A message from The Office of Superintendent of Public Instruction
Like so many of you, I am stunned, hurt, and deeply reflective following the murder of George Floyd. The United States has a long history of racism, and much of it is still prevalent today. I am confident that, as a member of the OSPI team, you are focused on the part of this national struggle that we have a duty to help shape. We are educators. We know, that despite real progress, educational systems and institutions continue to contribute to racial inequality and injustice. We know that we have a much higher responsibility than teaching content in classrooms. We know that each of us owns a piece of injustice. We are part of a system that will continue to oppress for as long as it is tolerated. The truth is, there is no mountain we climb to declare victory. This is a constant body of work, and we are all responsible for acknowledging our own biases, engaging in honest self-reflection, and remaining committed to doing better.
As a white, heterosexual male, I was born with incredible privilege, and with that comes an enormous responsibility to be an ally in the fight for racial justice. At OSPI, we have authority to make powerful contributions to racial justice. We don’t just fund schools, or set regulations, or merely collect data; we empower a system whose fundamental responsibility is to provide equitable opportunities for every child that walks through the doors of our schools.

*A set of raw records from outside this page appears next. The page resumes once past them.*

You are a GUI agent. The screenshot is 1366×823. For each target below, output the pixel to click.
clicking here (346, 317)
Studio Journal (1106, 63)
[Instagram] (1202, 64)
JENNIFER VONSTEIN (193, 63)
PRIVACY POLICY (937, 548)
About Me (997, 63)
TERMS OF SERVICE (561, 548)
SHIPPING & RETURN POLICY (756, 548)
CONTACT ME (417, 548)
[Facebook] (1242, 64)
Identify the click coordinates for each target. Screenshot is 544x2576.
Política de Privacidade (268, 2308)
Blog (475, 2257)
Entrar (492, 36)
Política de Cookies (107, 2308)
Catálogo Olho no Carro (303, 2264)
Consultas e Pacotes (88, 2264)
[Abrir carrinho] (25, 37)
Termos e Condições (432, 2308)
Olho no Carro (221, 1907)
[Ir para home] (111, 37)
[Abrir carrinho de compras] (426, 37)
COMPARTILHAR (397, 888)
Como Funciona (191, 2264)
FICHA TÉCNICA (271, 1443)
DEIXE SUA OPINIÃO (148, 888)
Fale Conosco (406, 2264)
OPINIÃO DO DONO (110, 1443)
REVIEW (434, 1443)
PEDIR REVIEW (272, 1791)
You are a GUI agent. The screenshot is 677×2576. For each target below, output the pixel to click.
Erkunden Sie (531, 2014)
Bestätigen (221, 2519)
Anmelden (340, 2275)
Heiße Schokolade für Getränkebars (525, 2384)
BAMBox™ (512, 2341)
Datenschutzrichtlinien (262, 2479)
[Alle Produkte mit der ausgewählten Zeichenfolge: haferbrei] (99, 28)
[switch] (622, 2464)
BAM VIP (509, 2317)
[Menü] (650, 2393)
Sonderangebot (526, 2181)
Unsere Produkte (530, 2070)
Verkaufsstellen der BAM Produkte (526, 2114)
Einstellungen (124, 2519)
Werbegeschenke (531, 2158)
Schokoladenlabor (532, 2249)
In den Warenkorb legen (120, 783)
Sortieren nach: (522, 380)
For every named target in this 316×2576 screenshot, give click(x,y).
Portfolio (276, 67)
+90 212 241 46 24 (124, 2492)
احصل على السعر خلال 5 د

Our nation is in the midst of another culture war. We have been here before. It is violent at times – a symptom when those who hurt the most are not heard. It hurts our souls when those who are most oppressed can’t be seen using the tools and mediums designed for the privileged. And, it doesn’t go away with a single policy or a single arrest, and it won’t as long as another generation of hate is fueled by ignorance. Our work must be a lifetime of energy towards a more just world. For our black and brown sisters and brothers; for our LGBTQ+ sisters and brothers; for our tribal communities, for our family, friends, and community members with disabilities; those who are trapped in intergenerational poverty; those who are recent immigrants; and those who are struggling or impacted by addiction. We are not in the business of schools; we are humanity builders.
I know we are hurting right now. I am hurting right now, and I need to process, understand, and contextualize what I am seeing, feeling, and internalizing. Kim and I are trying to listen to our children; to let them process as well. They too are trying to make sense of their world, and they are doing it with far less historical context, and in a moment of physical isolation following the social distancing impacts of COVID. If you would like some help navigating these difficult times, the Employee Assistance Program (EAP) is a confidential and free resource available to you.
I challenge you to continue your journey to understand racial injustice, power imbalances, privilege, and systems of oppression. From education, to financial institutions, to housing, and to so many other aspects of the American experience, we have built a nation on ideals. But through most of our history, those ideals were hollow for people of color and other marginalized groups.
I encourage you to take time to process what you are seeing and feeling. Find a way to be an ally. Stay committed to the mission of public education, and when you are ready, be a light for someone struggling through darkness.